Introduction
The term lipids is used to refer to a group of organic compounds that are naturally occurring and that are all soluble in non-organic solvents such as benzene , chloroform, acetone and ether but not soluble in water. The later characteristic means that lipids can also be defined as amphiphilic or hydrophobic small modules. This amphophilic nature of lipids essentially allows them to be able to form structures such as liposome’s, vesicles or membranes when subjected to aqueous environments. The biological lipids mainly originate from two major build-blocks or biochemical sub-units: isoprene and ketoacyl groups. Another distinct characteristic of lipids is that they contain a greasy, oily, waxy pr fatty texture.
Liquids are hydrocarbons and as such, they contain carbon and hydrogen in their structural composition. When these hydrocarbons are metabolized, they generally undergo oxidation to release ernomous amounts of energy and this is in fact on their functions in the human body as will be seen later. So where do lipids come from? Lipid can be found from a variety of sources. The most common sources are however plants and animals. Since they are soluble in polar solvents such as acetone, chloroform and benzene, these solvents can be used to extract the lipids from the plant and animal sources. Lipids can also be found in processed foods such as salad dressings, butter and cooking oils.
Sometimes, the word ‘lipid’ is used as a synonym for fats. However, it should be noted that fats are actually a sub-group of lipids that are known as triglycerides. Therefore, the two should not be confused. Although, the human body uses the diverse biosynthetic pathways to both synthesize and breakdown lipids, there are some essential lipids that are incapable of being manufactured this way and must therefore be gotten from the diet.
Classification of Lipids
Although they share some universal properties and characteristics, there are some lipids that however display unique feature, properties or characteristics. For instance, lipids do not display a similar molecular structure. Therefore, it is only logical that lipids are subdivided into several classifications based on these unique characteristics and properties to enable easier study of them. L
Lipids can be classified into 3 main groups and these are:
- Triglycerides
- Steroids
- Phospholipids
Triglycerides
A triglyceride is essentially an ester that is derived from the combination of a glycerol molecule and three fatty acid molecules. The triglycerides are of varying types and depending on their oil source, some of them are highly unsaturated while other are only minimally unsaturated. Saturation means that all available bonding spaces on each carbon atoms at filled with hydrogen atoms. Unsaturated compounds usually have a double bond existing between two carbon atoms which therefore lead to unsaturation.

- THE DATA -

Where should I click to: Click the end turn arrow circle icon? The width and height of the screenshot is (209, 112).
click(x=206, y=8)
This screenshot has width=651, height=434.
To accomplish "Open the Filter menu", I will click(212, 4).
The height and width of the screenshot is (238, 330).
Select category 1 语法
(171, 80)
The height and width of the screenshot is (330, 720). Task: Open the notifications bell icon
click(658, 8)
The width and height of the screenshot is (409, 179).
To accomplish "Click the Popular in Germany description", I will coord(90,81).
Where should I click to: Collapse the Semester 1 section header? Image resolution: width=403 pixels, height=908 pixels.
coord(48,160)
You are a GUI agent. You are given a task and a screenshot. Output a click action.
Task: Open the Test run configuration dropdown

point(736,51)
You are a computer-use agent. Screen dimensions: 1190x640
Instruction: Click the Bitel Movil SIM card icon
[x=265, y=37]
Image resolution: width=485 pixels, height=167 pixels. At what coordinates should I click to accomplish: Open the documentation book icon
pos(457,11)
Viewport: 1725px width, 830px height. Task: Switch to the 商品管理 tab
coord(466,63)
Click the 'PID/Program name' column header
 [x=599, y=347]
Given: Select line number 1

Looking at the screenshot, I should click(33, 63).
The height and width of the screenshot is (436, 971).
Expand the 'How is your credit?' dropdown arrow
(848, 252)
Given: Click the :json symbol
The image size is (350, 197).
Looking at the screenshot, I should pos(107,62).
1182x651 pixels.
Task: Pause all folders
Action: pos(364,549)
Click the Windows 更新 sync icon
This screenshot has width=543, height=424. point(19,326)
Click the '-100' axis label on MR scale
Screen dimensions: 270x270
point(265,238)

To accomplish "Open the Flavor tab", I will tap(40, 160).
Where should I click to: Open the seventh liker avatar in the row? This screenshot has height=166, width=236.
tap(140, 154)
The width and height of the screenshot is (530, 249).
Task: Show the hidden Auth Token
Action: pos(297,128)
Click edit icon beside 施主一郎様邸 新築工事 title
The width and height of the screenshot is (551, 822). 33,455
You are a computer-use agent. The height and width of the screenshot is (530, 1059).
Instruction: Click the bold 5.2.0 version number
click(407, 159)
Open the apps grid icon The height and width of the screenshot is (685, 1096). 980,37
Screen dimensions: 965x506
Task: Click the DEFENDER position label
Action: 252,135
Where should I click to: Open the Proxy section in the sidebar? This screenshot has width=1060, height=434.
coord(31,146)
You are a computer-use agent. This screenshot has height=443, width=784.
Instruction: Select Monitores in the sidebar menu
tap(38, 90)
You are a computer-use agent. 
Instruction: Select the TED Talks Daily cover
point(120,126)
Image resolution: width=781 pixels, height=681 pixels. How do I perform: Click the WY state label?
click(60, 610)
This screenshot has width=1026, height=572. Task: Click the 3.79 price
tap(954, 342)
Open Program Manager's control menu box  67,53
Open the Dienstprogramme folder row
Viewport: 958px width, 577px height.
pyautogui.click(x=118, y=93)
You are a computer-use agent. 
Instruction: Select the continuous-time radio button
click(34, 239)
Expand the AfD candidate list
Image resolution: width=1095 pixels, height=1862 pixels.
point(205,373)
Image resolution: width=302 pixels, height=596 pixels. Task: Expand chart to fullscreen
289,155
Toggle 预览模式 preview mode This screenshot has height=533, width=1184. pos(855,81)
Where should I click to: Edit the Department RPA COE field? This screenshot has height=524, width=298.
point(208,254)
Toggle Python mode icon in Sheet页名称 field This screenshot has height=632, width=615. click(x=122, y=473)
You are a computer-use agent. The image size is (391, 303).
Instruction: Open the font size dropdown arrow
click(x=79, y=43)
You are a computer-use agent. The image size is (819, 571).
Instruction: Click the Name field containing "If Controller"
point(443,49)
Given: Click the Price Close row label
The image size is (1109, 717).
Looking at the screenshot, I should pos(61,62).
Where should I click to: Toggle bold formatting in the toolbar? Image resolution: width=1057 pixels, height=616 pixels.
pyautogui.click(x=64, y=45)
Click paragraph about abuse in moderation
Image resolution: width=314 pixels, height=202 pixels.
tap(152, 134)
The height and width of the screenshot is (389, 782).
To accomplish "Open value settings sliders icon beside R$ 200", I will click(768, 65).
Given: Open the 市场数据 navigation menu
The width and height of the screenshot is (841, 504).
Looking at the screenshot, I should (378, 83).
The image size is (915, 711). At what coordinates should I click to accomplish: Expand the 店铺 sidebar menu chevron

- ACTIVITY 1 -
Reproduce the lipids passage word for word, starting with "Introduction" and going on through "pr fatty texture.".
- ACTIVITY 2 -
Name every main group into which the lipids passage says lipids can be classified.
- ACTIVITY 3 -
Extend the lipids passage, picking up right after its last sentence.

- WRITTEN REPLY 1 -
Introduction
The term lipids is used to refer to a group of organic compounds that are naturally occurring and that are all soluble in non-organic solvents such as benzene , chloroform, acetone and ether but not soluble in water. The later characteristic means that lipids can also be defined as amphiphilic or hydrophobic small modules. This amphophilic nature of lipids essentially allows them to be able to form structures such as liposome’s, vesicles or membranes when subjected to aqueous environments. The biological lipids mainly originate from two major build-blocks or biochemical sub-units: isoprene and ketoacyl groups. Another distinct characteristic of lipids is that they contain a greasy, oily, waxy pr fatty texture.

- WRITTEN REPLY 2 -
Triglycerides, steroids and phospholipids.

- WRITTEN REPLY 3 -
As mentioned earlier, triglycerides are usually formed by the combination of one molecule of glycerol and three molecules of fatty acids. In alcohols, there is the presence of a hydroxyl or a OH group. Organic acids on the other hand have a carboxyl or a COOH group. The organic acid and the alcohol combine to form an ester. The glycerol group usually has a three HO- groups while each fatty acid has a COOH or a carboxyl group. In triglycerides, the glycerol’s hydroxyl groups join the fatty acids carboxyl group to form ester bonds. This can be represented by the equation below.
HOCH2CH(OH)CH2OH + RCO2H + R'CO2H + R''CO2H → RCO2CH2CH(O2CR')CH2CO2R'' + 3H2O
The diagram below is also another representation of the formation of a triglyceride where 3 fatty acids combine with a glycerol unit to form a triglyceride.
In many occasions, the three fatty acids are different therefore giving rise to different forms of triglycerides. The fatty acids chain lights usually vary in the naturally occurring triglycerides but in many cases, the number of carbon atom usually range between 20, 28 and 16. The fatty acids commonly found in animals and plants are typically only composed of an even number of carbon atoms. Examples of fatty acids that often combine glycerol to form triglycerides include stearic acids, oleic acids and palmitic acids.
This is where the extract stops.